Evde oturmuş televizyondaki haberleri izlemekteyken kapı zili çaldı. Gelen apartman görevlisiydi. Binamızdaki yaşlı komşumun bir ricası varmış benden. Yaşlı dedimse seksenlerinde ama demir kapı gibi sağlam maşallah. Dairesine gittiğimde bana ayaküstü gece çok rahatsızlandığını anlattı; bu yüzden bu gün sokağa çıkmasının imkansız olduğunu söyledi ve elime tutuşturduğu bir kağıtla birlikte yine bin bir ricayla, özürle gönderdi beni evime.

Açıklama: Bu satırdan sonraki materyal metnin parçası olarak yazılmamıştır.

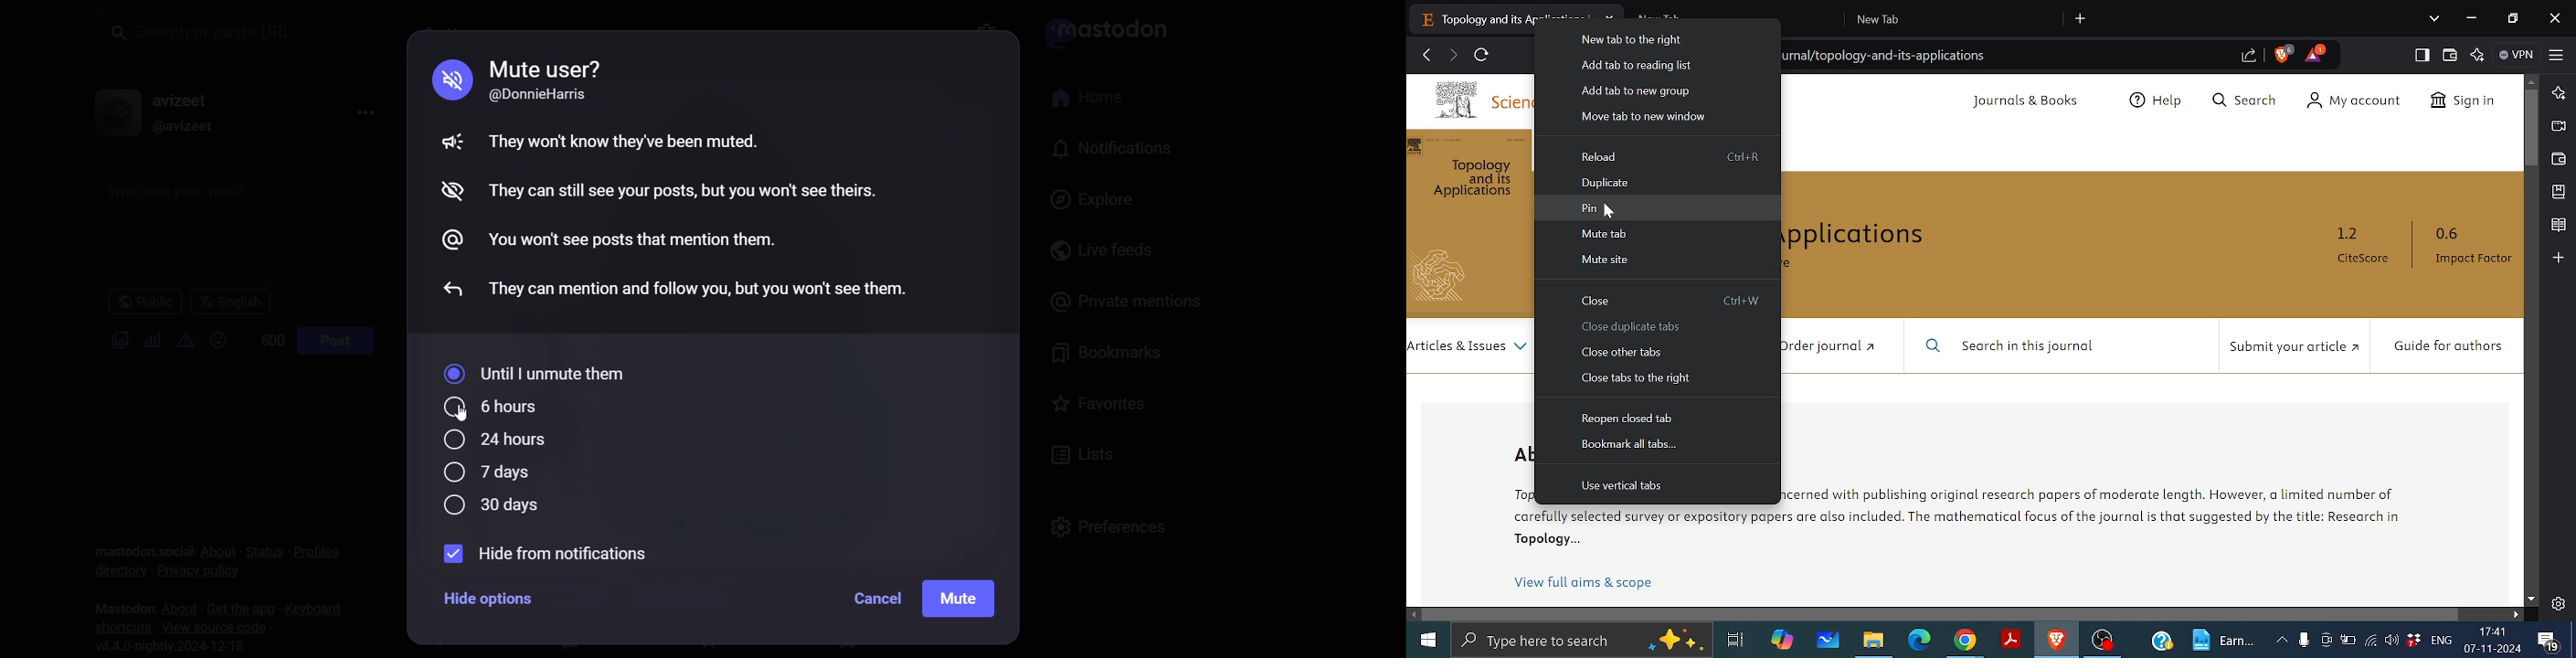 The height and width of the screenshot is (672, 2576). I want to click on Share this page, so click(2246, 58).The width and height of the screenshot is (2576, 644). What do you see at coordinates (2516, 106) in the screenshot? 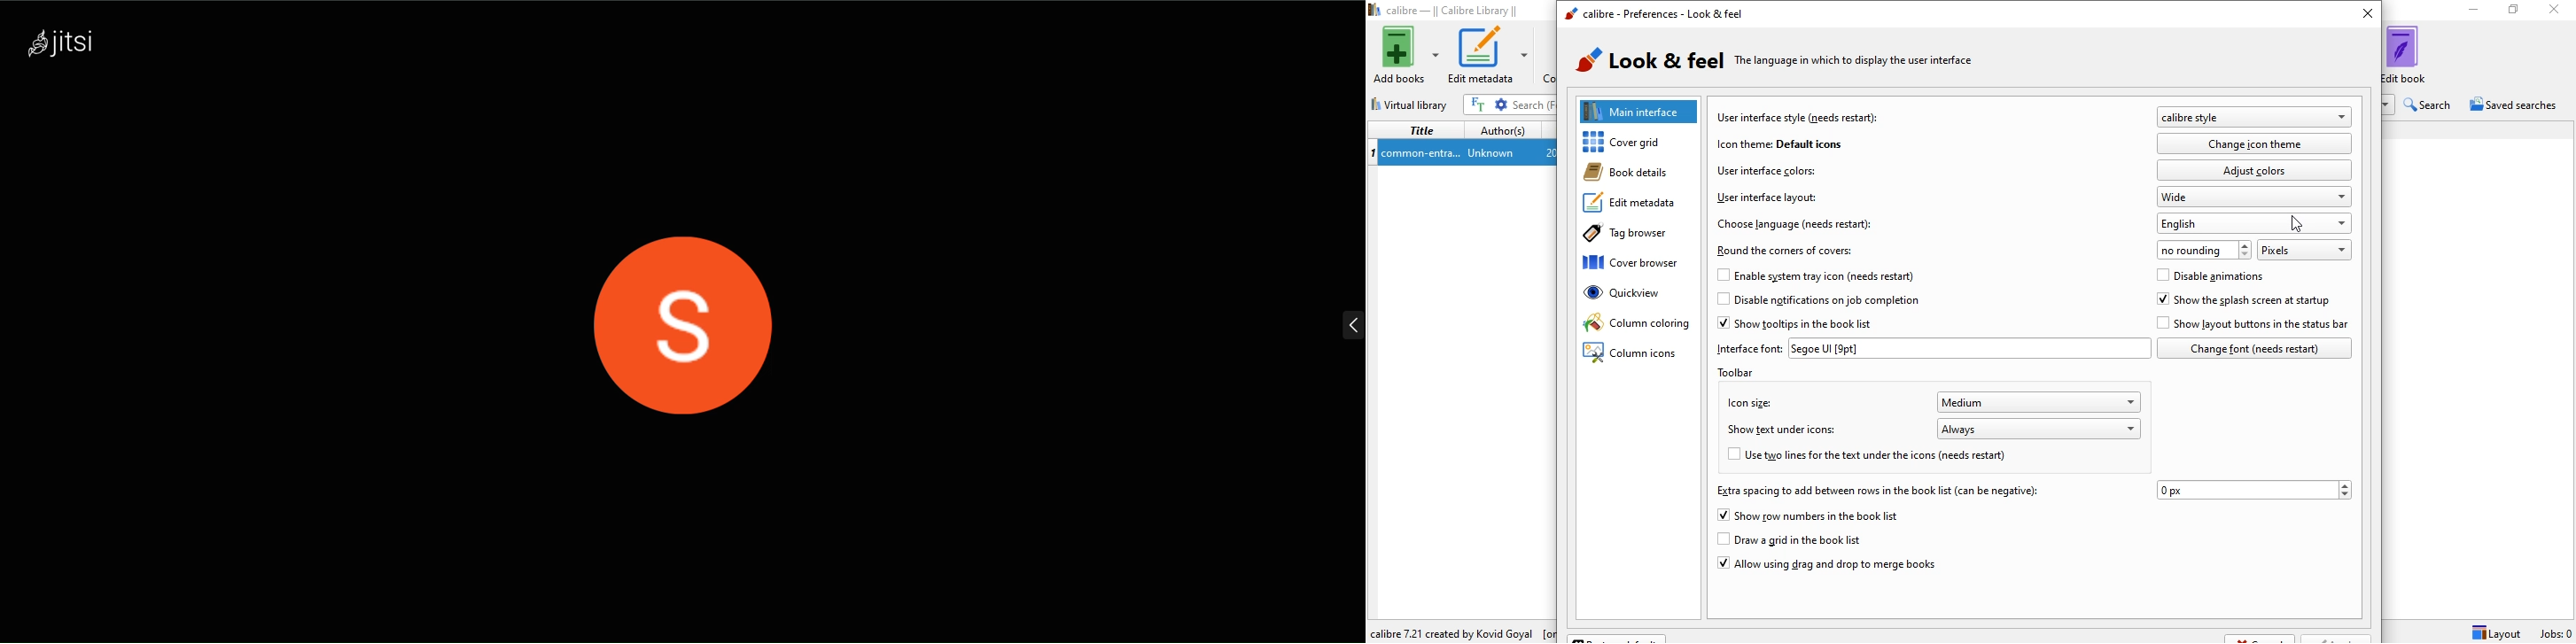
I see `Saves searches` at bounding box center [2516, 106].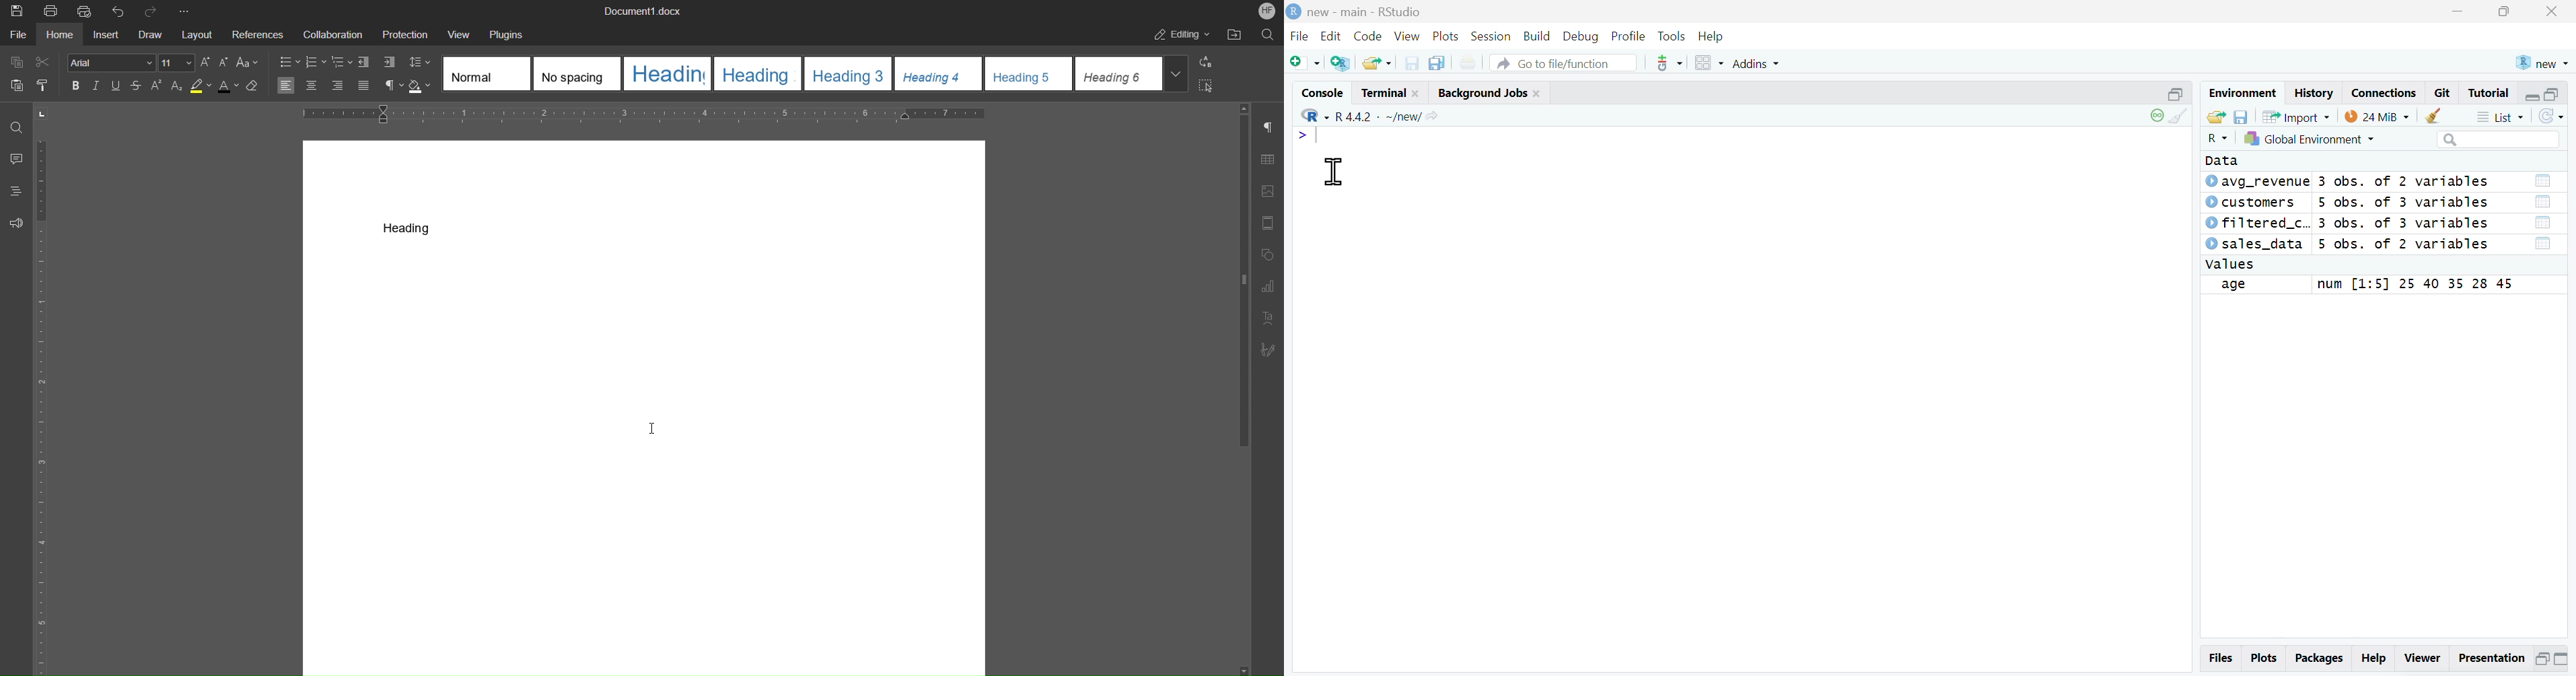 This screenshot has width=2576, height=700. Describe the element at coordinates (1270, 189) in the screenshot. I see `Image Settings` at that location.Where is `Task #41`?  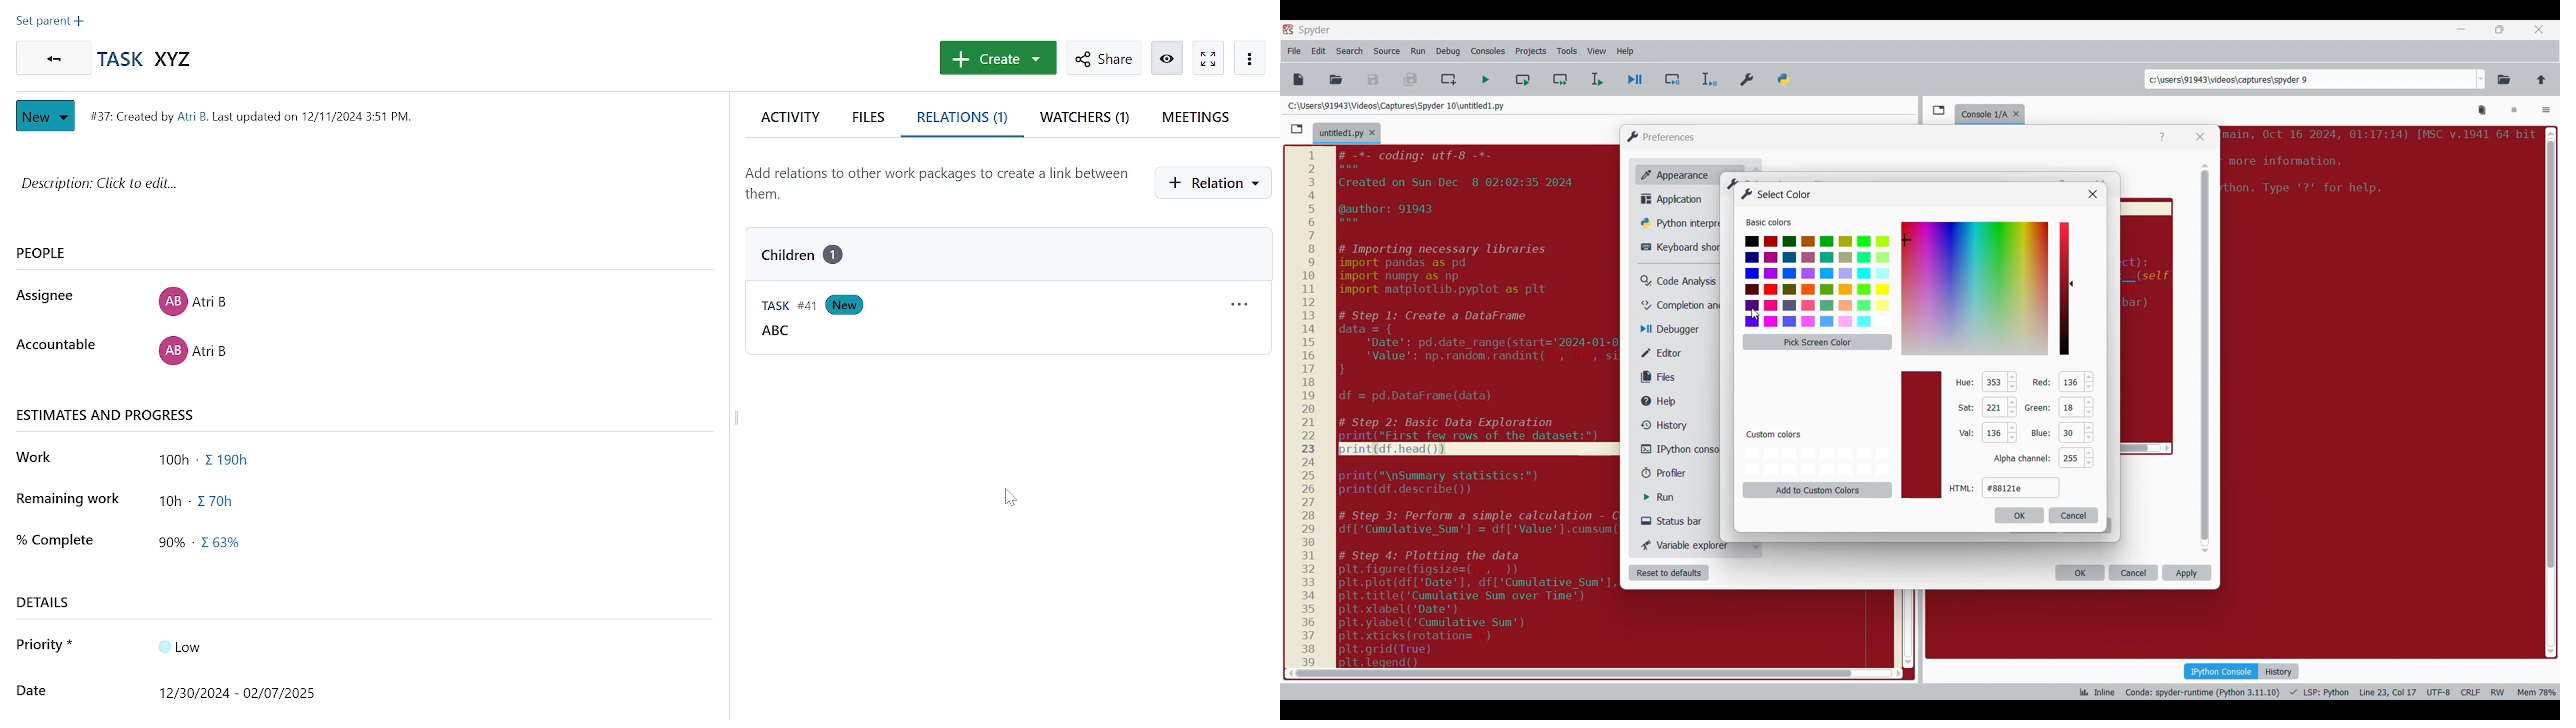 Task #41 is located at coordinates (783, 307).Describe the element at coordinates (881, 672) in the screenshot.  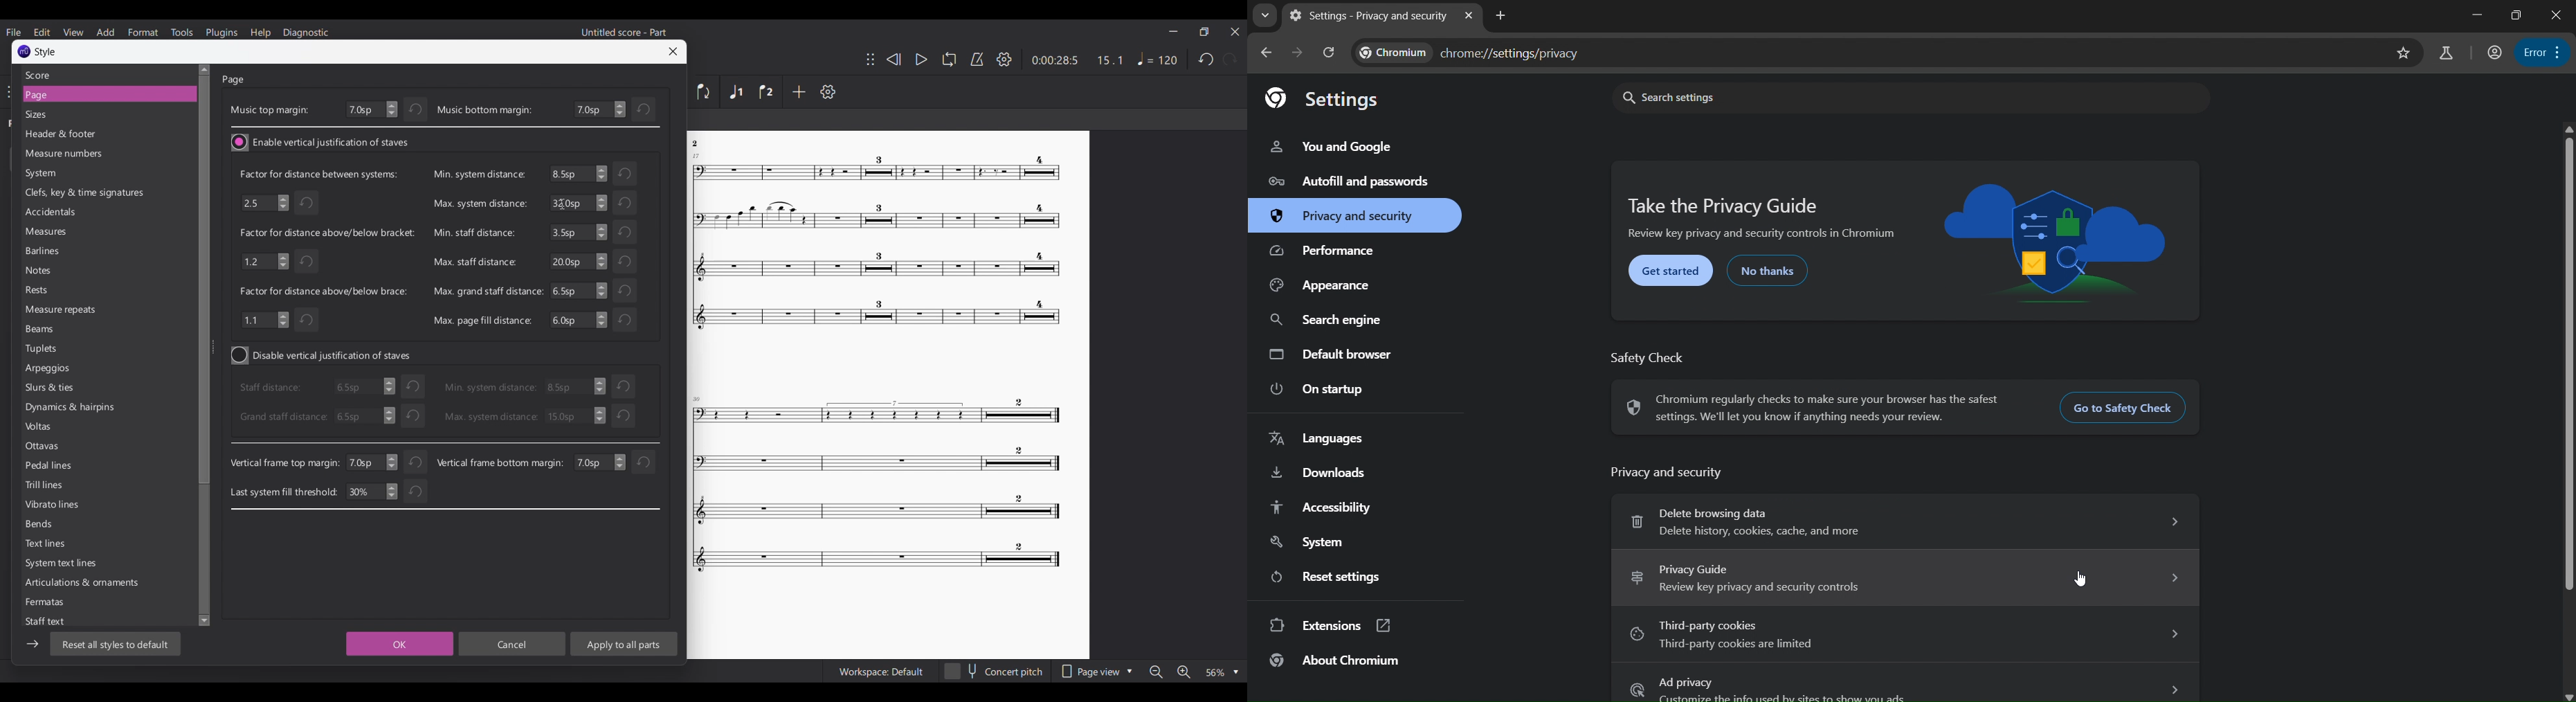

Münevver teyze öl dese ölürüm ben; var elbet sebepleri! Onun bana olan emekleri boyumu aşar…Tez giyindim, attım kendimi sokağa. Birkaç durak ötedeki poliklinikten onun tahlil sonuçlarını alacağım. Henüz vakit var, ben de biraz yürümüş olurum caddeye kadar; oradan sarı dolmuşlara binerim Kadıköy yapan diye düşünüyorum. Sonbahar mevsiminde olmamıza rağmen hava yağışlı ve oldukça soğuk. Çevrede “Park ve Bahçeler Müdürlüğü” nün araçlarıyla çalışanları var. Yol üstündeki ağaçları buduyorlar. Nereden nereye, aklıma ilkokul öğretmenimizin sözü geliyor. “Ağaçlara, bitkilere zarar vermeyin, kesip kırmayın, onların da canı var; ağlarlar sanki kesildiklerinde, su sızdırırlar kesilen yerlerinden” diyen. Elimde olmadan budanan ağaçların kesilmiş yerlerine bakıyorum, henüz kararmamış o beyazlıktan su sızıyor mu, ağaçlar ağlıyor mu diye. Canım öğretmenimin “Aynı zaman da aile dostumuzdu kendisi” biz çocuklara duygusallık aşılayıp, doğruyu öğretmesinin izleri tebessüm oluyor gönlümde. Daha nice güzel öğretiler, nice nice…”Açık kalmış çeşme, musluk görünce kapatacağız, hayvanlara zulmetmeyeceğiz, yere çöp atmayacağız, kapımızın önünü de temiz tutacağız, yaşlılara, kimsesizlere, fakir fukaraya yardım edeceğiz”… Hep insanın kendisinden başkasına da yönelik öğretiler. Bu yaşımda dahi yüreğimde mührü kalmış öğretiler…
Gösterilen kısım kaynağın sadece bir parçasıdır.